9 August 2000
Matt's taking some training classes this week. It doesn't mean too much to me, except that he doesn't get home from work until 6:30 or 7, a couple of hours later than usual.
 
Considering that what I usually do between 5 and 7 is goof around on the computer, read, or watch television, it's sortof amazing how bored I get when he's not home for those two hours. Yesterday I checked my mail, read a book, made and ate some popcorn, paced around the living room, read some more, paced around the kitchen, paced through the dining room...
 
I finally wound up going back to the kitchen and making jello. I haven't even eaten jello in two years, much less made any. But we had three boxes of jello and one box of pudding in the cupboard, and I couldn't stand the pacing any more.
 
I even got fancy with it. Instead of cold water, I added ginger ale. Just to see what would happen, really. Jello came out a while back with "sparkling" jello, which you were supposed to make with club soda and it would form with bubbles in it and be sortof, well... sparkly. But the flavors for the sparkling jello were all pretty dubious, and I hate club soda. So I figured, how different could regular jello mix be from the other kind? And ginger ale is bubbly and tastes half-decent.
 
Well, I guess I was half-right.
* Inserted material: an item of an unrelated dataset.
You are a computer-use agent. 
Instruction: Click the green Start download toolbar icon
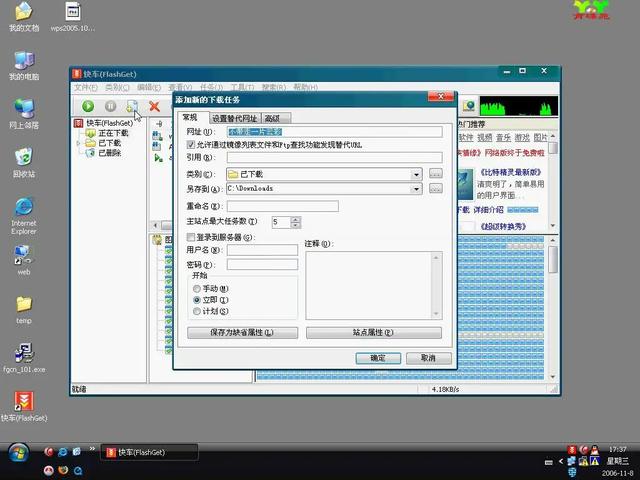pos(88,106)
Either the difference is that ginger ale loses its bubbles faster than club soda, or the sparkling jello really is formulated different, because the jello I made tastes vaguely of ginger ale (Matt and I drink a really strong - almost spicy - ginger ale) but has no bubbles or sparkle to it.
 
That's all right. It still tastes pretty good.

 
I'm making stuffed shells for dinner tonight, and we're having Braz, Kris, Jeremy, and Elizabeth over to help us eat them. It started because I noticed we had three - count 'em! - three open bottles of spaghetti sauce in our refrigerator.
 
The reason we have three open bottles of spaghetti sauce in our 'fridge is because last week, before Braz and Kris moved into their new house, they ate about half their meals at our place, and one night we had spaghetti, and we didn't use all the sauce. So there is about 2/3 of one bottle left that was Matt's and mine (why Kris didn't use it, I don't know) and 1 1/2 bottles of sauce with meat added that Kris made.
 
Matt and I only have pasta for dinner about once a month. It happens every so often that an open jar of sauce will turn moldy before we get to it. I didn't want that to happen to three bottles. So I suggested to Matt that a quick way to use up the sauce would be for me to make stuffed shells.
 
Stuffed shells is pretty time-consuming to make, even if it is pretty easy, so we have that even less often than spaghetti, and our usual procedure is to invite some friends over to share it with us and keep one tray back and freeze it for future meals and/or lunches.
 
So, since it's Braz and Kris' spaghetti sauce (no, really, we had actual fights in the grocery store over who was going to pay for which groceries, even though all the leftovers got left in our 'fridge) we invited them. And since Jeremy and Elizabeth were right there helping them move, we invited them. And since our table only seats six, that was that. Six is about as many people as I want to try to feed at one time, anyway.
 
I was worried that K.T. and Kevin would feel left out when they found out about it, but given that K.T. just had a tooth pulled, she's probably not up to real food just yet anyway. Not that logic has anything to do with those sorts of feelings. So, K.T., when you read this - you're first on the list for the next one, okay? And you have it in writing. ::grin::

 
Word of the Day: lese-majeste - a crime against or indignity toward a sovereign power or ruler; a detraction from or affront to dignity or importance (in modern times, often applied sarcastically to minor offenses treated too seriously)
 
I wonder if any psychological studies have been done on the ways people eat jello. No, really! Stop laughing! It's got to mean something.
 
Jello is just such weird stuff. It's not really a solid - if you try to chew it up, it offers no appreciable resistance. It feels really weird. But it's not even a very thick liquid, like pudding. If you try to swallow whole cubes or spoonfuls, you're likely to get into trouble. You have to do something to mush it up.
 
Some people go right ahead and chew it anyway. Some people just take really small spoonfuls. Me, I schluck it through my teeth until it's liquified. Stop making that face! I know I'm not the only one. Yeah, I know it isn't very dignified. That's why I only have jello about once every two years, and never in restaurants or at other people's houses. The lese-majeste of me schlucking my jello between my teeth is just too much for some people to bear.